In today’s new media landscape, one needs the critical mass to meet the demands of a highly competitive local and national media market.
The Nine Network can provide this whereas a standalone independent can not. The sale also provides an opportunity for Sunraysia to realise value on its investment.
STW 9 has underperformed for years and Presser hasn’t been interested in selling, especially to Gordon and WIN which has made at least one recent approach.
But it does raise the question why? Nine and Sunraysia have been negotiating a new affiliate agreement without any success for months now without success. PBL and Southern Cross settled a new agreement for NWS-9 in Adelaide last year (the agreements were needed after the loss of the AFL broadcast contract by Nine).
Nine and PBL controlled the network but for some reason couldn’t get Perth to lift its game: a sign of managerial weakness. So it would seem they have decided its cheaper to spend some of the $4.5 billion raised in the CVC deal.

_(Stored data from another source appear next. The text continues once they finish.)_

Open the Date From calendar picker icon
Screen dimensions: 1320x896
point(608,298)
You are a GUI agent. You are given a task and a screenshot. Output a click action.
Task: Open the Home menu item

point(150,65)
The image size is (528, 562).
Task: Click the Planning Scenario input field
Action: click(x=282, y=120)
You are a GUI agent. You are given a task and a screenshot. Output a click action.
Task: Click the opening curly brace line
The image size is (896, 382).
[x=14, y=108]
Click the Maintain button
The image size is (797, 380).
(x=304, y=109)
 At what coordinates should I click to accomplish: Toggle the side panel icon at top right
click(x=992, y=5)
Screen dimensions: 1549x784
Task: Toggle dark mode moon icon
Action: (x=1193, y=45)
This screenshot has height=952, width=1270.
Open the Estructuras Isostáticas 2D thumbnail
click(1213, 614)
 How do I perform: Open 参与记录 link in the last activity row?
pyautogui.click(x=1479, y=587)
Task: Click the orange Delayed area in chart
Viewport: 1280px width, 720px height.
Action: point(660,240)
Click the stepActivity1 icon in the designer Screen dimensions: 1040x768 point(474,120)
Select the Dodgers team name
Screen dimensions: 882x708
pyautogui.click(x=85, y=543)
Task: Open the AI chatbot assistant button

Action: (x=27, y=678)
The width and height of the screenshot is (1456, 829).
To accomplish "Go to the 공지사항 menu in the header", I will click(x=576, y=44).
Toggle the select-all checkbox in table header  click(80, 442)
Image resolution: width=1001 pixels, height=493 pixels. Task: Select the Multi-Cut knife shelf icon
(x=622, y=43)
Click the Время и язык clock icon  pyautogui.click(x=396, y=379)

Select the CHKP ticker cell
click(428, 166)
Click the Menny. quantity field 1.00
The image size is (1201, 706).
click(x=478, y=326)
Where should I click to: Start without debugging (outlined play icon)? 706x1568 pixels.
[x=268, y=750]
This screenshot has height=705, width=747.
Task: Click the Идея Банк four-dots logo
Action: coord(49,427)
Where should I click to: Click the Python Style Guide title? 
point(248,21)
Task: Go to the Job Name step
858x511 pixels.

The company said completion of the sale under the Share Purchase Agreement is subject to a number of conditions with the key condition being that the shareholders of Sunraysia approve the sale under Chapter 11 of the ASX Listing Rules, as Swan TV is the main undertaking of Sunraysia.
The proposal will be put to shareholders at a general meeting to be convened by Sunraysia in late March/early April 2007. Sunraysia says it has agreed to a break fee of $1.3 million, which is a bit outrageous as there will not be an overbidder: PBL Media controls the Nine Network and no one else would think of trying to upset the deal because it would need the approval of PBL Media and James Packer!
Sunraysia proposes to offer to buy-back all the shares “to distribute the proceeds of the sale.” In reality that’s a takeout offer for WIN and Gordon. They would feel they are entitled to 44% of the $136 million, or around $59 million, which would give a nice profit on the holding.
But not all the $136 million will be paid straight away: $5 million of the purchase price payable will be held in a warranty escrow account until 30 September 2008 and $10 million in a tax escrow account until 30 June 2012, or an earlier date during calendar year 2007 with the agreement of PBL Media.
The purpose of the escrow accounts is to reserve, for a period, funds for any agreed claims by PBL Media for a breach by Sunraysia of warranties under the Share Purchase Agreement.
As a consequence of this delayed release of the full purchase price to Sunraysia, shareholders who accept the buy-back offer will receive payment in two or more instalments.
The first instalment will be paid shortly after the close of the buy-back and the subsequent instalments (if any) will be paid as soon as practicable following release of the escrowed funds.
The value of the follow-on instalments will depend on the balance of the escrow account.